◆ **TASK INSTRUCTIONS**: Please tally the lines of the records that contain "label" and send back only the total.

◆ **Stored data entries**:
+ + +
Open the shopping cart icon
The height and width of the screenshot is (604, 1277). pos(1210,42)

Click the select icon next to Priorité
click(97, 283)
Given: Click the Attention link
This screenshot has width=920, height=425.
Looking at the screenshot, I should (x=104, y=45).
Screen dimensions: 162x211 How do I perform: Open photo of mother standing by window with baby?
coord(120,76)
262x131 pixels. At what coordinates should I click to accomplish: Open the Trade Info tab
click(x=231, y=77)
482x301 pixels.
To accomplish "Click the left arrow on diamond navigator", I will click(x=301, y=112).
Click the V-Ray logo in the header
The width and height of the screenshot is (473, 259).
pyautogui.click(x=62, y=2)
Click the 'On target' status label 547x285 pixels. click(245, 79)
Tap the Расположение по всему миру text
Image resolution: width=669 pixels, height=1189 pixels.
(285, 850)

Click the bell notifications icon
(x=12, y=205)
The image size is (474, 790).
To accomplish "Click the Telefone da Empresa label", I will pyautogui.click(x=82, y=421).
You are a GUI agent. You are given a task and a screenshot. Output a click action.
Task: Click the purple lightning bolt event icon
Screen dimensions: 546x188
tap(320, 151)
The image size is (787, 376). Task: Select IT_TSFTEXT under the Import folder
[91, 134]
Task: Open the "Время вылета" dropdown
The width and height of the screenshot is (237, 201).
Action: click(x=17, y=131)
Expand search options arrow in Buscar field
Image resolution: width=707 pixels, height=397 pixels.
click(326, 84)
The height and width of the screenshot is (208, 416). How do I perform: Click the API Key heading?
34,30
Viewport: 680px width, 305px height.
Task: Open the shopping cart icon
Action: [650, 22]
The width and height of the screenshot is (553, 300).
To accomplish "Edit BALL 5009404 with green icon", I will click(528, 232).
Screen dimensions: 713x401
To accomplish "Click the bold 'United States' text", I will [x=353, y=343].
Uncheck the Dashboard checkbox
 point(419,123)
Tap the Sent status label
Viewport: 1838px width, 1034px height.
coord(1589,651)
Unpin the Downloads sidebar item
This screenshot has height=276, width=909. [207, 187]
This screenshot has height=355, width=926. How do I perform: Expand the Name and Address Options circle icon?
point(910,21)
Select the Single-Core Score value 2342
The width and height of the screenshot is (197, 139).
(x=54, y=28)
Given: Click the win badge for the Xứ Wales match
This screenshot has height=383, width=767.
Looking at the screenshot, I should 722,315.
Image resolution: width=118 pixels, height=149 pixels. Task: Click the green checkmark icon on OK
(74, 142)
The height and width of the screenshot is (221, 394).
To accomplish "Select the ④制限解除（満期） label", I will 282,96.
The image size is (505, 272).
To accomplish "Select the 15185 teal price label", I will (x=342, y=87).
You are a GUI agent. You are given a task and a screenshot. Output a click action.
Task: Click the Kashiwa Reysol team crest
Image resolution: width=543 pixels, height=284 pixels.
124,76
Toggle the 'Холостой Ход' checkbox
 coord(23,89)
+ + +
◆ **EXERCISE ANSWER**: 5